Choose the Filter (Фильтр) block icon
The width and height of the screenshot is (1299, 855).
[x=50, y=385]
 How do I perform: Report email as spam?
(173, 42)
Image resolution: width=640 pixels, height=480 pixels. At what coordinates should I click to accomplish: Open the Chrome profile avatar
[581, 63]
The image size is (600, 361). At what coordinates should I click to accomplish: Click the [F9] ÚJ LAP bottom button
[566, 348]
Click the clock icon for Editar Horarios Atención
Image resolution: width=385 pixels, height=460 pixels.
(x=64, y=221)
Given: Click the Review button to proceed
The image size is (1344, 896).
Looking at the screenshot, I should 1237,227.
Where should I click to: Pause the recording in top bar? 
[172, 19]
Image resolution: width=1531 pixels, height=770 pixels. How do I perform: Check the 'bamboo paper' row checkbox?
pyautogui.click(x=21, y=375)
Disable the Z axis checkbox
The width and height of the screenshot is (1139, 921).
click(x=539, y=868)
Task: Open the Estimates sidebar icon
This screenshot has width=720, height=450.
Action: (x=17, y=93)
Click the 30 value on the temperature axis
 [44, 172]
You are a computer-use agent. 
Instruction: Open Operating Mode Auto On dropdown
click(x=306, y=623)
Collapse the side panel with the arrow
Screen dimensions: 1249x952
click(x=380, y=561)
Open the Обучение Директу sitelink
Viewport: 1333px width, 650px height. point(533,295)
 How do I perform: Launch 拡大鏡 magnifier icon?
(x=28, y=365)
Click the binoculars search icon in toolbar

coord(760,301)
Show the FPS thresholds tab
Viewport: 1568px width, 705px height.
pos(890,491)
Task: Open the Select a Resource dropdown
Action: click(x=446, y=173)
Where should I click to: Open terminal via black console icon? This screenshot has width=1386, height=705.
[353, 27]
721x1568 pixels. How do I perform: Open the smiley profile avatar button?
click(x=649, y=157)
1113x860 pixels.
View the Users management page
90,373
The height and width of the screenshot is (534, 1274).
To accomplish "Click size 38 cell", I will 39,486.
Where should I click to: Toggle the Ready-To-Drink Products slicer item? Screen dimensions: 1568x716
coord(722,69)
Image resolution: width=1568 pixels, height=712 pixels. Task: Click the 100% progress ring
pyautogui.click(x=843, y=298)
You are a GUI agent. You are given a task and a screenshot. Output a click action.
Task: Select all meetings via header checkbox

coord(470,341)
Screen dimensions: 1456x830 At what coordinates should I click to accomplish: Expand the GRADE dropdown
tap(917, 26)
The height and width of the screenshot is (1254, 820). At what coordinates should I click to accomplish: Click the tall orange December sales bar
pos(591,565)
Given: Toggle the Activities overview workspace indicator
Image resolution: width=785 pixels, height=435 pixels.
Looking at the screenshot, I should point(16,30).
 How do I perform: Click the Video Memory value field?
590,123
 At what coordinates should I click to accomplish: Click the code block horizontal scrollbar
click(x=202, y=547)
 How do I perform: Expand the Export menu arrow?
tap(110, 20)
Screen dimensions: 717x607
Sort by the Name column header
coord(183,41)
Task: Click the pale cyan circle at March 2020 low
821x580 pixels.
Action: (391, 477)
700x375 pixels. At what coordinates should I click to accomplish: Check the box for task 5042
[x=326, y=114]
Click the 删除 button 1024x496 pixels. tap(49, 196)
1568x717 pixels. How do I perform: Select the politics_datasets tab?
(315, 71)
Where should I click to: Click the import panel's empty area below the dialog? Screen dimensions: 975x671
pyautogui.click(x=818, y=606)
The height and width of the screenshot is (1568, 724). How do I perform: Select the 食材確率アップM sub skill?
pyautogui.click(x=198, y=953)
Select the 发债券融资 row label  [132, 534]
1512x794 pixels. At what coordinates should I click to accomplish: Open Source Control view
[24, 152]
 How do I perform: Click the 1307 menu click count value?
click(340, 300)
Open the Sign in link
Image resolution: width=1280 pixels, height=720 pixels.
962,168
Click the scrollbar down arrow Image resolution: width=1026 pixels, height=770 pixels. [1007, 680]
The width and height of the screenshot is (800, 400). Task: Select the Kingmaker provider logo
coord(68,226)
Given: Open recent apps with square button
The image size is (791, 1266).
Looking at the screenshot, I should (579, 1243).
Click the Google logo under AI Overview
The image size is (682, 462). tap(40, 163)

→ **ABOUT THIS TASK**: The answer consists only of the lines from the one containing "Screen dimensions: 717x607" to the end of the records, each written out exactly.

→ **SOLUTION TO THE EXERCISE**:
Screen dimensions: 717x607
Sort by the Name column header
coord(183,41)
Task: Click the pale cyan circle at March 2020 low
821x580 pixels.
Action: (391, 477)
700x375 pixels. At what coordinates should I click to accomplish: Check the box for task 5042
[x=326, y=114]
Click the 删除 button 1024x496 pixels. tap(49, 196)
1568x717 pixels. How do I perform: Select the politics_datasets tab?
(315, 71)
Where should I click to: Click the import panel's empty area below the dialog? Screen dimensions: 975x671
pyautogui.click(x=818, y=606)
The height and width of the screenshot is (1568, 724). How do I perform: Select the 食材確率アップM sub skill?
pyautogui.click(x=198, y=953)
Select the 发债券融资 row label  [132, 534]
1512x794 pixels. At what coordinates should I click to accomplish: Open Source Control view
[24, 152]
 How do I perform: Click the 1307 menu click count value?
click(340, 300)
Open the Sign in link
Image resolution: width=1280 pixels, height=720 pixels.
962,168
Click the scrollbar down arrow Image resolution: width=1026 pixels, height=770 pixels. [1007, 680]
The width and height of the screenshot is (800, 400). Task: Select the Kingmaker provider logo
coord(68,226)
Given: Open recent apps with square button
The image size is (791, 1266).
Looking at the screenshot, I should (579, 1243).
Click the Google logo under AI Overview
The image size is (682, 462). tap(40, 163)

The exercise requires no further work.